→ **RAW DATA**:
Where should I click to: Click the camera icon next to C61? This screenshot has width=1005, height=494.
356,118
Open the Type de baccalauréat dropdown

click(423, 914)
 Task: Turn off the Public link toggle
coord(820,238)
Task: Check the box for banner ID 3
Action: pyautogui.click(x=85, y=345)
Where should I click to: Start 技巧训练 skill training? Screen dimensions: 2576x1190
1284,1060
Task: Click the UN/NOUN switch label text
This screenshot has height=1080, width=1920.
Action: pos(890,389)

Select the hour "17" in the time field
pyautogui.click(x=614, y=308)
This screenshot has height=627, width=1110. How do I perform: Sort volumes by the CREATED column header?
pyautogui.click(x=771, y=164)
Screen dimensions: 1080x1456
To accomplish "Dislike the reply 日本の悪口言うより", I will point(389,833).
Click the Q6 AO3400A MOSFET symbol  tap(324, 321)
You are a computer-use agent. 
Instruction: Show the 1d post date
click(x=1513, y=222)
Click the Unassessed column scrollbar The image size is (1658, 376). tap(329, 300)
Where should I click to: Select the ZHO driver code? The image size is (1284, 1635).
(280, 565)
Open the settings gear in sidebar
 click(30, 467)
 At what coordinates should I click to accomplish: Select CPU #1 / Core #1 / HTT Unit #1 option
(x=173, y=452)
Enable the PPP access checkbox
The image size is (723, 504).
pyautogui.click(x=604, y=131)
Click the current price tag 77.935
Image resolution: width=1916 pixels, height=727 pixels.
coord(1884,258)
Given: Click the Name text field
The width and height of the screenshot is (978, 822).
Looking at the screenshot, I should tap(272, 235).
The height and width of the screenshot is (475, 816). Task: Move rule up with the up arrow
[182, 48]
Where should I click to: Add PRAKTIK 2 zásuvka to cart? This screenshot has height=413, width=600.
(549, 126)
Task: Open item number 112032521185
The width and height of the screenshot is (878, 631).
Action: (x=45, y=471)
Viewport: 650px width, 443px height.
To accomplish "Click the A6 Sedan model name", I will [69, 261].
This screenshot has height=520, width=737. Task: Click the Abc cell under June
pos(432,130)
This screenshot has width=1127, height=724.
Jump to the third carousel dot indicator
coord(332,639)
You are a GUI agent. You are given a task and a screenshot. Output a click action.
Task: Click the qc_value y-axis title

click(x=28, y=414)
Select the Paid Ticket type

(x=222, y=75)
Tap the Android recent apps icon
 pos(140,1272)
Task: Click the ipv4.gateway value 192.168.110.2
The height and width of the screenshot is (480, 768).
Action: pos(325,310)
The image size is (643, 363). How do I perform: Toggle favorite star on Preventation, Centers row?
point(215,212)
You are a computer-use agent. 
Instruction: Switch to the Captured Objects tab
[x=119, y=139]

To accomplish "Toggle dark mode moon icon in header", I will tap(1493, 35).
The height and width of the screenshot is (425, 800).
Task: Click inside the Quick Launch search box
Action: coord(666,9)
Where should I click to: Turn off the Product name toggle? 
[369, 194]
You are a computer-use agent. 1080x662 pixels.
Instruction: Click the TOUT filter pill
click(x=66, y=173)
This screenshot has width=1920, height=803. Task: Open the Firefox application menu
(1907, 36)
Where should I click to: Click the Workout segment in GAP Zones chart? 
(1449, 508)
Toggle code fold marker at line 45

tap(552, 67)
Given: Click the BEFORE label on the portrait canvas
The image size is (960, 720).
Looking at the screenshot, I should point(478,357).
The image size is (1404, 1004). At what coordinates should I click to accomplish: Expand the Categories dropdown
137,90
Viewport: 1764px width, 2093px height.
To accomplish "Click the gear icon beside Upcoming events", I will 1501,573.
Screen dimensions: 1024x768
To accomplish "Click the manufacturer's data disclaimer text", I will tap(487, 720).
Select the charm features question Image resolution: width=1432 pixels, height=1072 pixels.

→ **PROBLEM STATEMENT**: With no additions or omissions, transcribe every record.

→ **SOLUTION FOR THIS PROBLEM**:
Where should I click to: Click the camera icon next to C61? This screenshot has width=1005, height=494.
356,118
Open the Type de baccalauréat dropdown

click(423, 914)
 Task: Turn off the Public link toggle
coord(820,238)
Task: Check the box for banner ID 3
Action: pyautogui.click(x=85, y=345)
Where should I click to: Start 技巧训练 skill training? Screen dimensions: 2576x1190
1284,1060
Task: Click the UN/NOUN switch label text
This screenshot has height=1080, width=1920.
Action: pos(890,389)

Select the hour "17" in the time field
pyautogui.click(x=614, y=308)
This screenshot has height=627, width=1110. How do I perform: Sort volumes by the CREATED column header?
pyautogui.click(x=771, y=164)
Screen dimensions: 1080x1456
To accomplish "Dislike the reply 日本の悪口言うより", I will point(389,833).
Click the Q6 AO3400A MOSFET symbol  tap(324, 321)
You are a computer-use agent. 
Instruction: Show the 1d post date
click(x=1513, y=222)
Click the Unassessed column scrollbar The image size is (1658, 376). tap(329, 300)
Where should I click to: Select the ZHO driver code? The image size is (1284, 1635).
(280, 565)
Open the settings gear in sidebar
 click(30, 467)
 At what coordinates should I click to accomplish: Select CPU #1 / Core #1 / HTT Unit #1 option
(x=173, y=452)
Enable the PPP access checkbox
The image size is (723, 504).
pyautogui.click(x=604, y=131)
Click the current price tag 77.935
Image resolution: width=1916 pixels, height=727 pixels.
coord(1884,258)
Given: Click the Name text field
The width and height of the screenshot is (978, 822).
Looking at the screenshot, I should tap(272, 235).
The height and width of the screenshot is (475, 816). Task: Move rule up with the up arrow
[182, 48]
Where should I click to: Add PRAKTIK 2 zásuvka to cart? This screenshot has height=413, width=600.
(549, 126)
Task: Open item number 112032521185
The width and height of the screenshot is (878, 631).
Action: (x=45, y=471)
Viewport: 650px width, 443px height.
To accomplish "Click the A6 Sedan model name", I will [69, 261].
This screenshot has height=520, width=737. Task: Click the Abc cell under June
pos(432,130)
This screenshot has width=1127, height=724.
Jump to the third carousel dot indicator
coord(332,639)
You are a GUI agent. You are given a task and a screenshot. Output a click action.
Task: Click the qc_value y-axis title

click(x=28, y=414)
Select the Paid Ticket type

(x=222, y=75)
Tap the Android recent apps icon
 pos(140,1272)
Task: Click the ipv4.gateway value 192.168.110.2
The height and width of the screenshot is (480, 768).
Action: pos(325,310)
The image size is (643, 363). How do I perform: Toggle favorite star on Preventation, Centers row?
point(215,212)
You are a computer-use agent. 
Instruction: Switch to the Captured Objects tab
[x=119, y=139]

To accomplish "Toggle dark mode moon icon in header", I will tap(1493, 35).
The height and width of the screenshot is (425, 800).
Task: Click inside the Quick Launch search box
Action: coord(666,9)
Where should I click to: Turn off the Product name toggle? 
[369, 194]
You are a computer-use agent. 1080x662 pixels.
Instruction: Click the TOUT filter pill
click(x=66, y=173)
This screenshot has width=1920, height=803. Task: Open the Firefox application menu
(1907, 36)
Where should I click to: Click the Workout segment in GAP Zones chart? 
(1449, 508)
Toggle code fold marker at line 45

tap(552, 67)
Given: Click the BEFORE label on the portrait canvas
The image size is (960, 720).
Looking at the screenshot, I should point(478,357).
The image size is (1404, 1004). At what coordinates should I click to accomplish: Expand the Categories dropdown
137,90
Viewport: 1764px width, 2093px height.
To accomplish "Click the gear icon beside Upcoming events", I will 1501,573.
Screen dimensions: 1024x768
To accomplish "Click the manufacturer's data disclaimer text", I will tap(487, 720).
Select the charm features question Image resolution: width=1432 pixels, height=1072 pixels.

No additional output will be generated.